Temporary


One of the places that Reed wanted to share with me while I was visiting San Francisco was the Mission District. He wanted me to experience the street art. So we wandered around the area. Looking at these amazing works on the sides of the buildings. In the heart of the district is an alley where all of the garage doors and fences are painted with murals. The murals in this alley began in 1972 when Mujeres Muralistas a two woman team laid the foundation by creating murals that reflected Latin American culture and raised political points. In the 80’s, the alley took on its present day form when a troupe of mural activists wanted to praise the Indigenous Central American heritage and protest US intervention in Central America. This alley has 27 murals. The murals on this alley both change and stay the same. Some are repaired from the damages of weather while other are new being painted atop the old. The political themes have expanded to cover the concerns of today while still reflecting on Lantinx culture.
I was transfixed by these images. These images brought up memories, movements in my past that meant something to me. I was reminded of being a teenager and learning about what we as a country were doing in Latin America and the people we were harming. I had met people who sought sanctuary in the US and the churches that provided that sanctuary. I remember my first boycott as a college student when I stopped eating grapes in support of the farm workers. I remember the movements I studied in graduate school – of people seeking to change life under oppressive regimes, especially the mother’s of the disappeared who stood up to the government to find their husbands and sons.
What struck me as I started thinking about this art is how it is enduring and yet temporary. Some of the art is repaired but a lot of the art gives way to a new image, a new politics, a new artist. While the colors and vibrancy is the same, the work is different. The needs in the world have changed and yet remained the same.
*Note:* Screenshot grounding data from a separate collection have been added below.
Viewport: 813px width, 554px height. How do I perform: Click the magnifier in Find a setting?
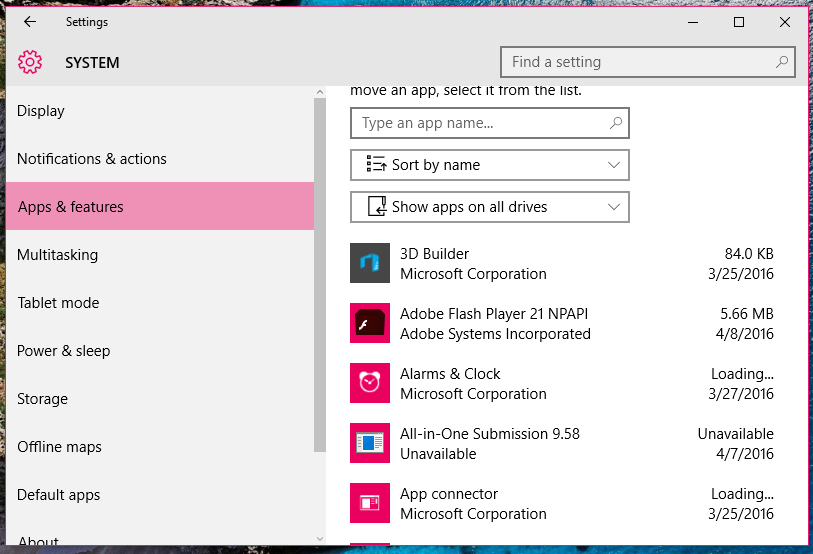(x=782, y=62)
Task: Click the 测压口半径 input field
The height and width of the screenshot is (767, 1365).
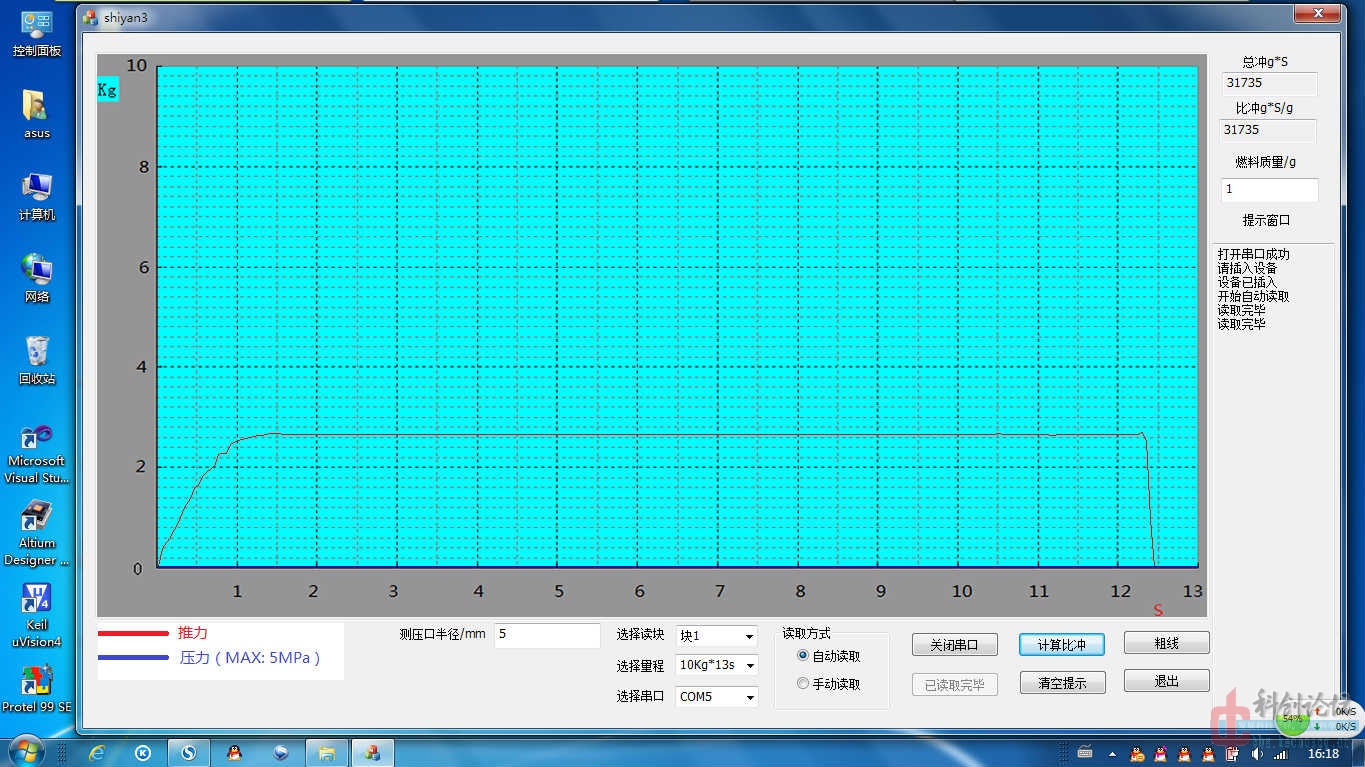Action: pos(546,634)
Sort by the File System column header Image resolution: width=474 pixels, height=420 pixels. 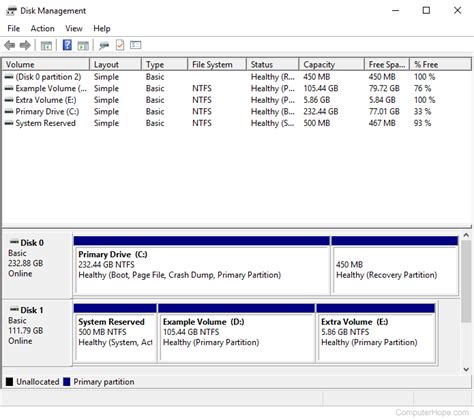[217, 64]
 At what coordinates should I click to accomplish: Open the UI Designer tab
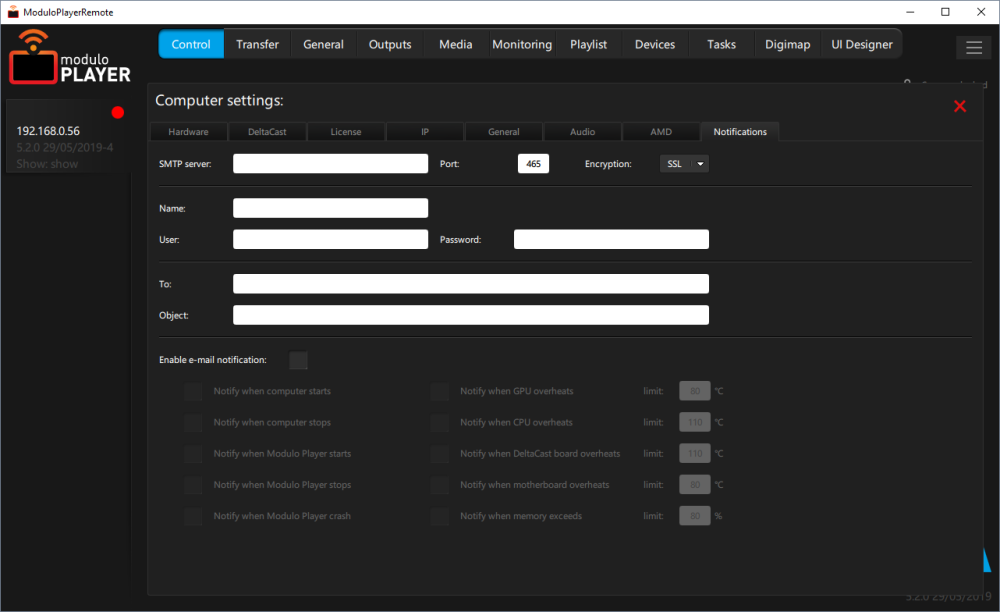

For we still have people seeking sanctuary, great inequality in wealth, farm worker struggle, women still searching for missing husbands and sons, US involvement that isn’t helpful. As I thought of the art, the culture, and the temporary nature of the art this verse from the bible kept repeating “The grass withers, the flower fades; but the word of our God will stand for ever” (Isaiah 40:8). This passage from Isaiah speaks of the fading of people and the constancy of God, a God who in the midst of trouble is there to comfort the people, strengthen the powerless, and renew the weary.